[Excerpted data]
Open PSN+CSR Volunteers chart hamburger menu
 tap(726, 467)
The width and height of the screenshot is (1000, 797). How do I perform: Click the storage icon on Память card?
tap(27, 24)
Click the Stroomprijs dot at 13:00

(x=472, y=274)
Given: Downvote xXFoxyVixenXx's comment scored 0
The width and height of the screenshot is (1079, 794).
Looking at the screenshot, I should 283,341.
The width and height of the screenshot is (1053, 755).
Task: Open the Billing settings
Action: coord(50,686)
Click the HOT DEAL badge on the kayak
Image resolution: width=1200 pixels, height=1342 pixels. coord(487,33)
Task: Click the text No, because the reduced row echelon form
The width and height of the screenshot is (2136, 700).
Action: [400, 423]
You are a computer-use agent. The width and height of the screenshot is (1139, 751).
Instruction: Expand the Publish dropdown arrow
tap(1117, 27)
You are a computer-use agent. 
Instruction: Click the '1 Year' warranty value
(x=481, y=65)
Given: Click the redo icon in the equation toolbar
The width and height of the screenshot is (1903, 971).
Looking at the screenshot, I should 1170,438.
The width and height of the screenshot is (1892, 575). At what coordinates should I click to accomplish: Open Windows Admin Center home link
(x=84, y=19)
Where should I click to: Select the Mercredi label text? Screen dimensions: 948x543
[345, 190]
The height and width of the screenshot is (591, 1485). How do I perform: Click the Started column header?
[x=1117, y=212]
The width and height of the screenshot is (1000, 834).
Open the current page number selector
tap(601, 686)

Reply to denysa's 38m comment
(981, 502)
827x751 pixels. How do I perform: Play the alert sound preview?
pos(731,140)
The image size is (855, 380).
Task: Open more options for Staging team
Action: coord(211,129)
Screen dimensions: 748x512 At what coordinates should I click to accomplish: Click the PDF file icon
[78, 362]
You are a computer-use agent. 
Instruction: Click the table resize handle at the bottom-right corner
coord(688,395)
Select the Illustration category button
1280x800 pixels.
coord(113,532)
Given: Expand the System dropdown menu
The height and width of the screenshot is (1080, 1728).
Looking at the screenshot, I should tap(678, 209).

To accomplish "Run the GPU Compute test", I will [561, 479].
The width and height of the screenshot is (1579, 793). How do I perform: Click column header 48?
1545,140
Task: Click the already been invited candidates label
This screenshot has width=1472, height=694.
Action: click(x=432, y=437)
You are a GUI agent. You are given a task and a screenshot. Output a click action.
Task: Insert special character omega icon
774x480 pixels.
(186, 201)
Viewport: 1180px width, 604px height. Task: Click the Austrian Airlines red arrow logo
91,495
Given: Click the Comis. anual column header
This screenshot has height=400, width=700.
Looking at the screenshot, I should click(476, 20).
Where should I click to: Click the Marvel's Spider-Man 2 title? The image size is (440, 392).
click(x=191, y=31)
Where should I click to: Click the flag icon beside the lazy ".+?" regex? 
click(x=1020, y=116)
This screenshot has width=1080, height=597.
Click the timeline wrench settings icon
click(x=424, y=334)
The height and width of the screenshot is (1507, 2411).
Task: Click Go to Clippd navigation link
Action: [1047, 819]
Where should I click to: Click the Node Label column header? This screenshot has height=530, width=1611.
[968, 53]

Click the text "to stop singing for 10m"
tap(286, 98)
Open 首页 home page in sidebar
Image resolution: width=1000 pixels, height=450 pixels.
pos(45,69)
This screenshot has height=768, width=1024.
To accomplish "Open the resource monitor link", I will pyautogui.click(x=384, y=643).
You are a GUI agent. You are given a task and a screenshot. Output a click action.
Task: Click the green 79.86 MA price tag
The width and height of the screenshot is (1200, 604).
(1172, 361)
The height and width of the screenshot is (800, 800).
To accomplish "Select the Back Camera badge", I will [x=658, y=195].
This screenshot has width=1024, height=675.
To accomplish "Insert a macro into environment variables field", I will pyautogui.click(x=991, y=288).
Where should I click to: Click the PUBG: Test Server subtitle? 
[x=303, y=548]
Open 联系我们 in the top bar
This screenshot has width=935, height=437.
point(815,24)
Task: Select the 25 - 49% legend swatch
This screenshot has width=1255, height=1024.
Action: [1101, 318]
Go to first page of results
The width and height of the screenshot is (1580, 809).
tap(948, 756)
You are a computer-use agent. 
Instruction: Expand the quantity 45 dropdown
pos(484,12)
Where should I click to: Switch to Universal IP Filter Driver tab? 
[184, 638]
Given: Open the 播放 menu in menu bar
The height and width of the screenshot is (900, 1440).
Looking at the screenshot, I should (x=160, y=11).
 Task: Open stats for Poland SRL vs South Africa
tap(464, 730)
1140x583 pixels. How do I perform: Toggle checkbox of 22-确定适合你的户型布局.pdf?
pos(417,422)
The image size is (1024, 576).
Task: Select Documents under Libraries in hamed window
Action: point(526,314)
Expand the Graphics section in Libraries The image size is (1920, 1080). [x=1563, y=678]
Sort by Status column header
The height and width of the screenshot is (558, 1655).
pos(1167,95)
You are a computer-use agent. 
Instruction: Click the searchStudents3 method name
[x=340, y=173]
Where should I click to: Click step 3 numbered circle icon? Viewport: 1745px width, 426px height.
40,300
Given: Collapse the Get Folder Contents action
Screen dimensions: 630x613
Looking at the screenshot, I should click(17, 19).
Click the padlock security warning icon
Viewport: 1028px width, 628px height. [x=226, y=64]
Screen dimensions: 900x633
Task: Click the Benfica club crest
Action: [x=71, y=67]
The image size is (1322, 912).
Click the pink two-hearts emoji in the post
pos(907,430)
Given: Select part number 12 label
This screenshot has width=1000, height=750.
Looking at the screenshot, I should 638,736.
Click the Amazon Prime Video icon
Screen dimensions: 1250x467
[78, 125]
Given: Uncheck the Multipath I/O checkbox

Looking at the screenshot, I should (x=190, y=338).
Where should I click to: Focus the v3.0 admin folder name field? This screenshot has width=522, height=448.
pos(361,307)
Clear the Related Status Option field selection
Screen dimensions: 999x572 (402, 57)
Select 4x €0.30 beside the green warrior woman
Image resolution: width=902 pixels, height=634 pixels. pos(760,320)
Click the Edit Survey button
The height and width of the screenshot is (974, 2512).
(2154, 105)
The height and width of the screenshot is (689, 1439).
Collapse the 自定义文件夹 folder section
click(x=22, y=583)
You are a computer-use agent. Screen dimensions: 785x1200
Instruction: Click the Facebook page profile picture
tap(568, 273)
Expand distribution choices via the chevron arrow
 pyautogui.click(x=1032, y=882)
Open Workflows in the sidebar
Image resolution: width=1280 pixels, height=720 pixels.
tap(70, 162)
[/Excerpted data]
Could you write the whole listing out again, line for line?

## Response below
Open PSN+CSR Volunteers chart hamburger menu
 tap(726, 467)
The width and height of the screenshot is (1000, 797). How do I perform: Click the storage icon on Память card?
tap(27, 24)
Click the Stroomprijs dot at 13:00

(x=472, y=274)
Given: Downvote xXFoxyVixenXx's comment scored 0
The width and height of the screenshot is (1079, 794).
Looking at the screenshot, I should 283,341.
The width and height of the screenshot is (1053, 755).
Task: Open the Billing settings
Action: coord(50,686)
Click the HOT DEAL badge on the kayak
Image resolution: width=1200 pixels, height=1342 pixels. coord(487,33)
Task: Click the text No, because the reduced row echelon form
The width and height of the screenshot is (2136, 700).
Action: [400, 423]
You are a computer-use agent. The width and height of the screenshot is (1139, 751).
Instruction: Expand the Publish dropdown arrow
tap(1117, 27)
You are a computer-use agent. 
Instruction: Click the '1 Year' warranty value
(x=481, y=65)
Given: Click the redo icon in the equation toolbar
The width and height of the screenshot is (1903, 971).
Looking at the screenshot, I should 1170,438.
The width and height of the screenshot is (1892, 575). At what coordinates should I click to accomplish: Open Windows Admin Center home link
(x=84, y=19)
Where should I click to: Select the Mercredi label text? Screen dimensions: 948x543
[345, 190]
The height and width of the screenshot is (591, 1485). How do I perform: Click the Started column header?
[x=1117, y=212]
The width and height of the screenshot is (1000, 834).
Open the current page number selector
tap(601, 686)

Reply to denysa's 38m comment
(981, 502)
827x751 pixels. How do I perform: Play the alert sound preview?
pos(731,140)
The image size is (855, 380).
Task: Open more options for Staging team
Action: coord(211,129)
Screen dimensions: 748x512 At what coordinates should I click to accomplish: Click the PDF file icon
[78, 362]
You are a computer-use agent. 
Instruction: Click the table resize handle at the bottom-right corner
coord(688,395)
Select the Illustration category button
1280x800 pixels.
coord(113,532)
Given: Expand the System dropdown menu
The height and width of the screenshot is (1080, 1728).
Looking at the screenshot, I should tap(678, 209).

To accomplish "Run the GPU Compute test", I will [561, 479].
The width and height of the screenshot is (1579, 793). How do I perform: Click column header 48?
1545,140
Task: Click the already been invited candidates label
This screenshot has width=1472, height=694.
Action: click(x=432, y=437)
You are a GUI agent. You are given a task and a screenshot. Output a click action.
Task: Insert special character omega icon
774x480 pixels.
(186, 201)
Viewport: 1180px width, 604px height. Task: Click the Austrian Airlines red arrow logo
91,495
Given: Click the Comis. anual column header
This screenshot has height=400, width=700.
Looking at the screenshot, I should click(476, 20).
Where should I click to: Click the Marvel's Spider-Man 2 title? The image size is (440, 392).
click(x=191, y=31)
Where should I click to: Click the flag icon beside the lazy ".+?" regex? 
click(x=1020, y=116)
This screenshot has width=1080, height=597.
Click the timeline wrench settings icon
click(x=424, y=334)
The height and width of the screenshot is (1507, 2411).
Task: Click Go to Clippd navigation link
Action: [1047, 819]
Where should I click to: Click the Node Label column header? This screenshot has height=530, width=1611.
[968, 53]

Click the text "to stop singing for 10m"
tap(286, 98)
Open 首页 home page in sidebar
Image resolution: width=1000 pixels, height=450 pixels.
pos(45,69)
This screenshot has height=768, width=1024.
To accomplish "Open the resource monitor link", I will pyautogui.click(x=384, y=643).
You are a GUI agent. You are given a task and a screenshot. Output a click action.
Task: Click the green 79.86 MA price tag
The width and height of the screenshot is (1200, 604).
(1172, 361)
The height and width of the screenshot is (800, 800).
To accomplish "Select the Back Camera badge", I will [x=658, y=195].
This screenshot has width=1024, height=675.
To accomplish "Insert a macro into environment variables field", I will pyautogui.click(x=991, y=288).
Where should I click to: Click the PUBG: Test Server subtitle? 
[x=303, y=548]
Open 联系我们 in the top bar
This screenshot has width=935, height=437.
point(815,24)
Task: Select the 25 - 49% legend swatch
This screenshot has width=1255, height=1024.
Action: [1101, 318]
Go to first page of results
The width and height of the screenshot is (1580, 809).
tap(948, 756)
You are a computer-use agent. 
Instruction: Expand the quantity 45 dropdown
pos(484,12)
Where should I click to: Switch to Universal IP Filter Driver tab? 
[184, 638]
Given: Open the 播放 menu in menu bar
The height and width of the screenshot is (900, 1440).
Looking at the screenshot, I should (x=160, y=11).
 Task: Open stats for Poland SRL vs South Africa
tap(464, 730)
1140x583 pixels. How do I perform: Toggle checkbox of 22-确定适合你的户型布局.pdf?
pos(417,422)
The image size is (1024, 576).
Task: Select Documents under Libraries in hamed window
Action: point(526,314)
Expand the Graphics section in Libraries The image size is (1920, 1080). [x=1563, y=678]
Sort by Status column header
The height and width of the screenshot is (558, 1655).
pos(1167,95)
You are a computer-use agent. 
Instruction: Click the searchStudents3 method name
[x=340, y=173]
Where should I click to: Click step 3 numbered circle icon? Viewport: 1745px width, 426px height.
40,300
Given: Collapse the Get Folder Contents action
Screen dimensions: 630x613
Looking at the screenshot, I should click(17, 19).
Click the padlock security warning icon
Viewport: 1028px width, 628px height. [x=226, y=64]
Screen dimensions: 900x633
Task: Click the Benfica club crest
Action: [x=71, y=67]
The image size is (1322, 912).
Click the pink two-hearts emoji in the post
pos(907,430)
Given: Select part number 12 label
This screenshot has width=1000, height=750.
Looking at the screenshot, I should 638,736.
Click the Amazon Prime Video icon
Screen dimensions: 1250x467
[78, 125]
Given: Uncheck the Multipath I/O checkbox

Looking at the screenshot, I should (x=190, y=338).
Where should I click to: Focus the v3.0 admin folder name field? This screenshot has width=522, height=448.
pos(361,307)
Clear the Related Status Option field selection
Screen dimensions: 999x572 (402, 57)
Select 4x €0.30 beside the green warrior woman
Image resolution: width=902 pixels, height=634 pixels. pos(760,320)
Click the Edit Survey button
The height and width of the screenshot is (974, 2512).
(2154, 105)
The height and width of the screenshot is (689, 1439).
Collapse the 自定义文件夹 folder section
click(x=22, y=583)
You are a computer-use agent. Screen dimensions: 785x1200
Instruction: Click the Facebook page profile picture
tap(568, 273)
Expand distribution choices via the chevron arrow
 pyautogui.click(x=1032, y=882)
Open Workflows in the sidebar
Image resolution: width=1280 pixels, height=720 pixels.
tap(70, 162)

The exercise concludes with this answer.